Lucas Casuccio: Estimating leaf chlorophyll content from simulated imagery using 3D radiative transfer and machine learning

Bionote

Doctoral researcher in high-throughput plant phenotyping, currently exploring the combination of 3D radiative transfer modelling and deep learning to estimate biochemical traits from crop canopies at leaf scale. My research focuses on bridging simulations of 3D virtual scenes with drone-based optical imagery to advance scalable and accurate vegetation monitoring.
My background includes a BSc in Agronomic Engineering and an MSc in Geospatial Technologies, complemented with six years of applied industry experience implementing remote sensing solutions and advanced spatial analysis for precision agriculture applications.
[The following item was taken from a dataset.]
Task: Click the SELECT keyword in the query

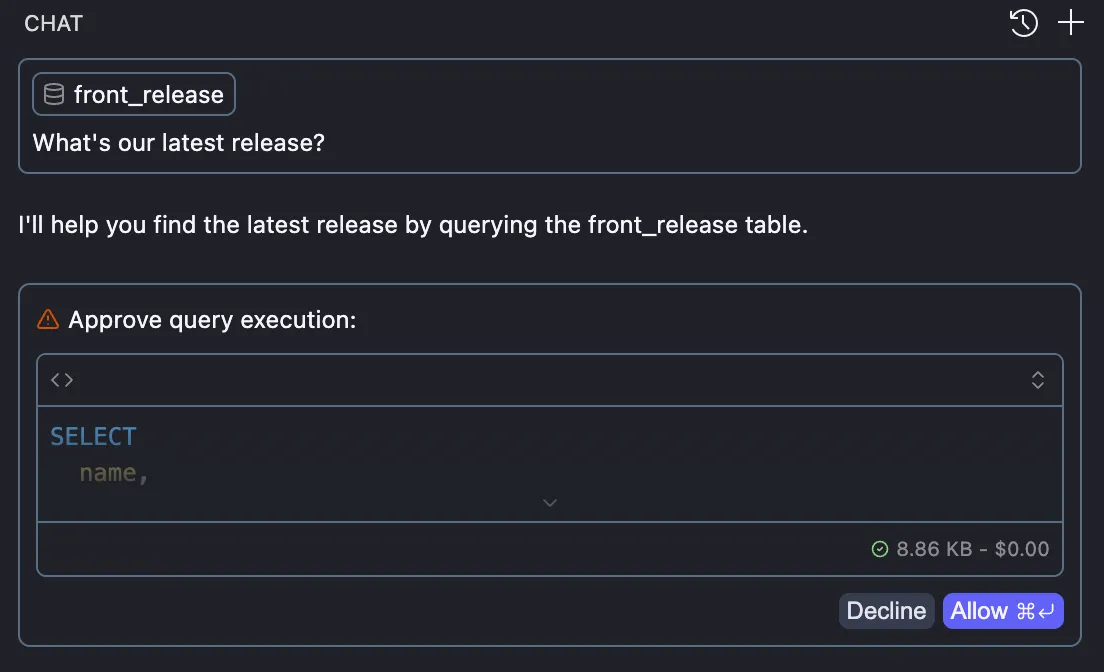Action: click(x=93, y=437)
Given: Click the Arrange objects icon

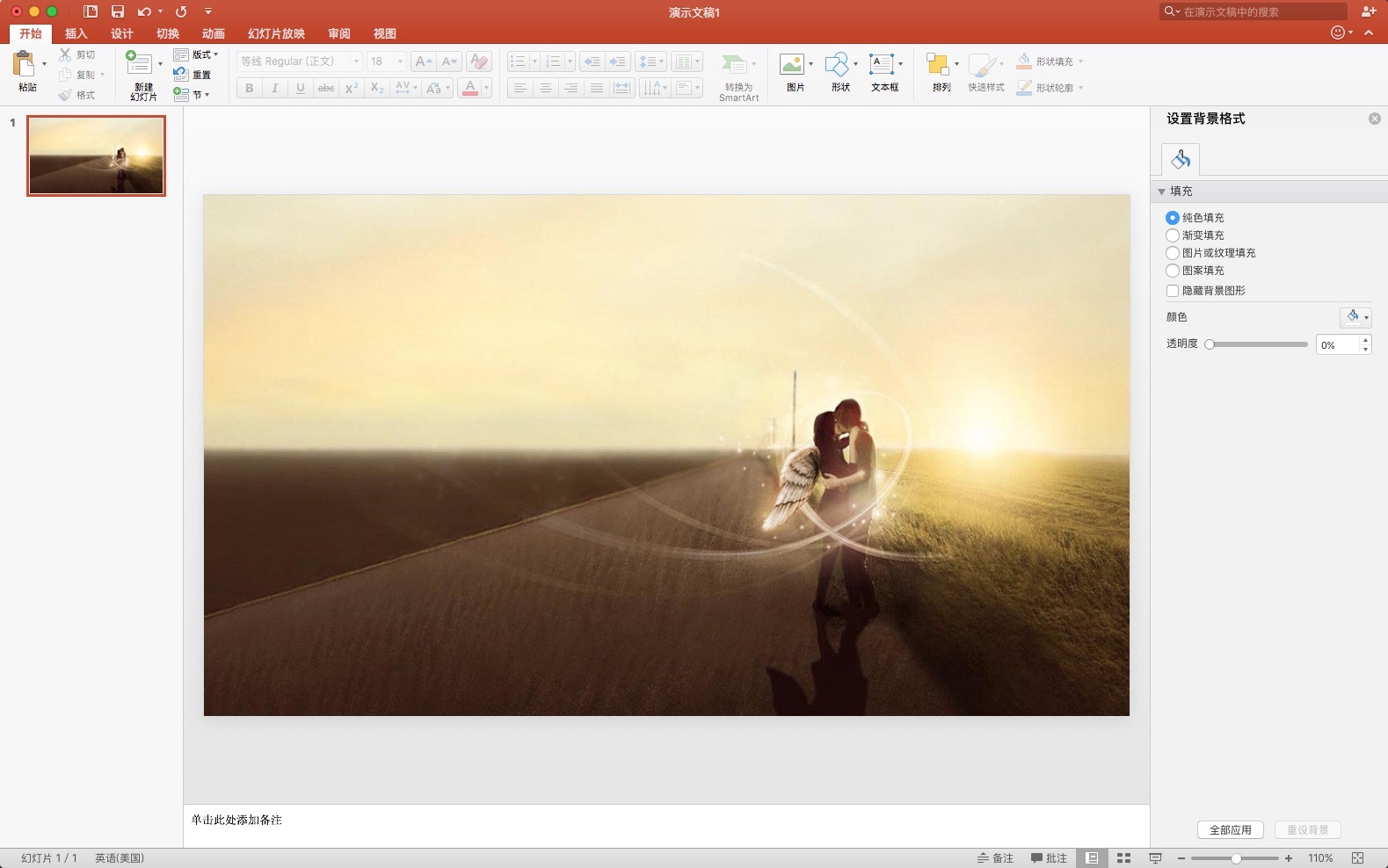Looking at the screenshot, I should 938,64.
This study introduces a drone-based High-Throughput Phenotyping (HTP) approach that combines 3D radiative transfer modeling and deep learning to estimate Leaf Chlorophyll Content (LCC) from simulated multispectral imagery of different crops. HTP has emerged as a faster, more efficient, and scalable alternative to traditional field phenotyping, yet it poses challenges in data generation, processing, and equipment constraints, often resulting in limited annotated datasets. While some studies have employed radiative transfer modeling for phenotyping, many fail to fully account for the 3D structural heterogeneity of complex canopies. To address this, we use the 3D Discrete Anisotropic Radiative Transfer (DART) model to generate realistic virtual scenes of maize (Zea mays L.) and sugar beet (Beta vulgaris L.) canopies, incorporating structural complexity and spatial variability through parameterized optical properties for plants and soil. From these 3D scenes, we simulate high-resolution (1 cm) multispectral drone imagery across 10 spectral bands. These synthetic images—labeled with known leaf-level biochemical traits—are used to train a esNet-like U-Net model for per-pixel LCC estimation. The model is then tested on unseen simulated datasets with varying canopy structures, growth stages, and scene conditions. Our results demonstrate strong performance, achieving up to R² = 0.83 and RMSE = 6.5 µg/cm² in pixel-level LCC estimation, with robust  ccuracy across variations in LCC distribution, canopy structure, and row orientation. Current efforts focus on extending the method to additional growth stages and conditions to evaluate its transferability and robustness against structural, biochemical, and environmental shifts.
Although not yet validated on real UAV imagery, these in silico results highlight the method’s potential for estimating chlorophyll content in individual leaves within complex, heterogeneous crop canopies.

Keywords: 3D radiative transfer, machine learning, high-throughput phenotyping, UAV, multispectral data, leaf biochemical traits.